Стилями Д. Н. Шмелев называет только функциональные сти­ли, которые (все вместе) по своей языковой организации имеют существеннейшие отличия как от языка художественной литерату­ры, так и от разговорной речи.

Как уже говорилось, главной отличительной особенностью языка художественной литературы является его особая по сравнению со всеми другими разновидностями предназначенность. Вся организация языковых средств в художественной литературе подчинена не просто передаче содержания, а передаче художественными средствами. Главная функция языка художественной литературы — эстетическая (или поэтическая). С этой целью в языке художественной литературы могут использоваться не только функциональные разновидности литературного языка, но и нелитературные формы национального языка: диалекты, просторечие, жаргонизмы и др. интересный пример обыгрывания эле­ментов официально-делового стиля в художественных целях В. Шук­шиным в рассказе «Чудик» приводит в одной из своих работ Д. Н. Шмелев:

«В аэропорту Чудик написал телеграмму жене:

«Приземлился. Ветка сирени упала на грудь, милая Груша, меня не забудь. Васятка».

Телеграфистка, строгая сухая женщина, прочитав телеграм­му, предложила:

— Составьте иначе. Вы — взрослый человек, не в детсаде.

— Почему? — спросил Чудик. — Я ей всегда так пишу в пись­мах. Это же моя жена!.. Вы, наверное, подумали...

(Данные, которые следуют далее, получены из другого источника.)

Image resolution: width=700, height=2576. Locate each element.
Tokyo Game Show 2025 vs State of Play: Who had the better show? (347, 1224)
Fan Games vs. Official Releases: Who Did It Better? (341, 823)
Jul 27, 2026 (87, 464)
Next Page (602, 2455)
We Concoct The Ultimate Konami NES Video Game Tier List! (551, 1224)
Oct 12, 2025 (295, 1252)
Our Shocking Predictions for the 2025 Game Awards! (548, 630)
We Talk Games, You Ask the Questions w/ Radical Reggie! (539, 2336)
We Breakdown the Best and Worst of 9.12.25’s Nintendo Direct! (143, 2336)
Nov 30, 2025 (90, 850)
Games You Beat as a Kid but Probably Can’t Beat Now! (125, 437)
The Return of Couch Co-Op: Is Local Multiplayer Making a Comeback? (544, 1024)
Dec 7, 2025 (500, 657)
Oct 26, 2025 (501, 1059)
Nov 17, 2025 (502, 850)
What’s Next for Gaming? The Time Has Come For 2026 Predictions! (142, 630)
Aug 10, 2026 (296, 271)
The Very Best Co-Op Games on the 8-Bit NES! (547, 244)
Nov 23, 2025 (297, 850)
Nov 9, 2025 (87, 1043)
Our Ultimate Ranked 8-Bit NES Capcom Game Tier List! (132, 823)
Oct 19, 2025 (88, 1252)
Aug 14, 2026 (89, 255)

— В письмах можете писать что угодно, а телеграмма — это вид связи. Это открытый текст.

Чудик переписал:

«Приземлились. Все в порядке. Васятка».

Телеграфистка сама исправила два слова: «Приземлились» и «Васятка». Стало: «Долетели. Василий».

Можно привести еще ряд примеров такого рода: хорошо из­вестно умелое обыгрывание просторечия в рассказах М. Зощенко; охотно использует диалектные слова В. Астафьев; немало слов ла­герного жаргона в произведениях на соответствующую тему у А. Сол­женицына и т. п.

Особое положение языка художественной литературы в системе функциональных разновидностей языка состоит еще в том, что он оказывает огромное влияние на литературный язык в целом! Не случайно в название нормированного национального языка вклю­чено определение «литературный». Именно писатели формируют в своих произведениях нормы литературного языка. А. Солженицын предложил «Русский словарь языкового расширения». «Лучший способ обогащения языка, — пишет автор в предисловии к этому словарю, — это восстановление прежде накопленных, а потом уте­рянных богатств» [36, 43]. В словаре приводятся такие, например, слова: авосничатъ — пускаться на авось, беззаботно; бадъистое вед­ро — просторное, большое; бадяжничатъ — шутить, дурачиться; убарахтался — умаялся; бедитъ — причинять беду; безвидный — неказистый, невзрачный; беспоръе — безвременье, худая пора и т. п. Трудно сейчас сказать, какова будет судьба этих и других слов в литературном языке, но сам факт создания такого словаря заслу­живает внимания. Когда размышляешь п языке художественной литературы, то, по-видимому, уместнее говорить не о культуре речи, а о таланте, мастерстве писателя в использовании всех богатств и. возможностей национального языка. Дальнейшее развитие темы о языке художественной литературы увело бы нас далеко в сторону от проблематики культуры речи, поэтому обратимся к другим функ­циональным разновидностям языка.

Но прежде чем говорить конкретно о каждой из них, необхо­димо подчеркнуть одно существенное обстоятельство. Важным требованием культуры владения языком является требование различать его функциональные разновидности, свободно пользоваться любой из них, четко представляя, какая из разновидностей языка должна выбираться в соответствии с задачами общения. Одно из Основополагающих отличий такой нелитературной формы языка, как просторечие, от литературного языка состоит в том, что носи­тели первого из них не различают или плохо различают разновидности языка. Попадая, например, в официально-деловую обстановку, носитель просторечия будет стремиться говорить не так, как он привык говорить дома, но как именно говорить в данной ситуации, он точно не знает.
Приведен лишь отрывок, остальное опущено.